Enzyme Cascade Reactions for the Biosynthesis of Long Chain Aliphatic Amines from Renewable Fatty Acids

Abstract Enzyme cascade reactions for the synthesis of long chain aliphatic amines such as ( Z )‐12‐aminooctadec‐9‐enoic acid, 10‐ or 12‐aminooctadecanoic acid, and 10‐amino‐12‐hydroxyoctadecanoic acid from renewable fatty acids were investigated. ( Z )‐12‐aminooctadec‐9‐enoic acid was produced from ricinoleic acid (( Z )‐12‐hydroxyoctadec‐9‐enoic acid) via ( Z )‐12‐ketooctadec‐9‐enoic acid with a conversion of 71% by a two‐step in vivo biotransformation involving a long chain secondary alcohol dehydrogenase (SADH) from Micrococcus luteus and a variant of the amine transaminase (ATA) from Vibrio fluvialis . 10‐Aminooctadecanoic acid was prepared from oleic acid (( Z )‐octadec‐9‐enoic acid) via 10‐hydroxyoctadecanoic acid and 10‐ketooctadecanoic acid by an in vivo three‐step biocatalysis reaction involving not only the SADH and ATA variants, but also a fatty acid double bond hydratase (OhyA) from Stenotrophomonas maltophilia . 10‐Aminooctadecanoic acid was produced at a total rate of 4.4 U/g dry cells with a conversion of 87% by recombinant Escherichia coli expressing the SADH and ATA variants, and OhyA simultaneously.

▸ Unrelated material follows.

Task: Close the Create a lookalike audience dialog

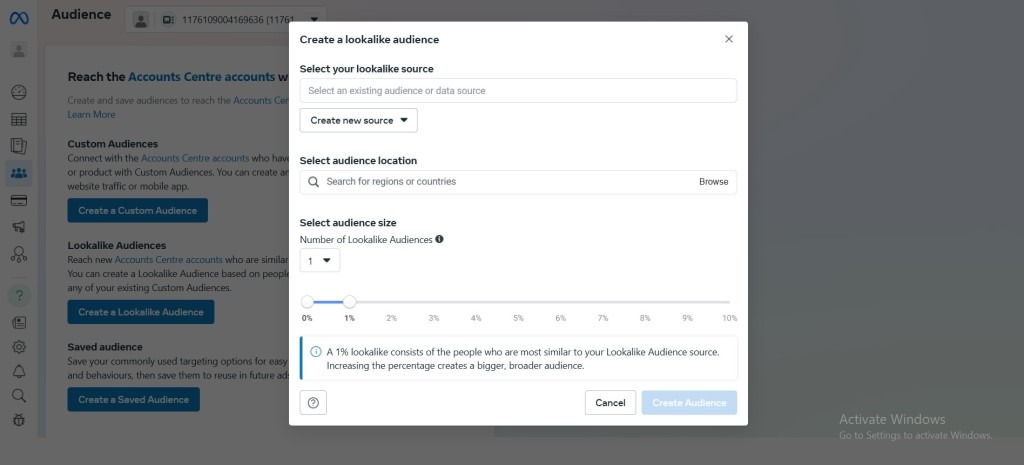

In addition, bulky aliphatic amines could also be produced by the isolated enzymes (i. e., the SADH, the ATA variants, and a nicotinamide adenine dinucleotide (NADH) oxidase from Lactobacillus brevis ) with methylbenzylamine or benzylamine as amino donor. This study thus contributes to the biosynthesis of long chain aliphatic amines having two large substituents next to the amine functionality.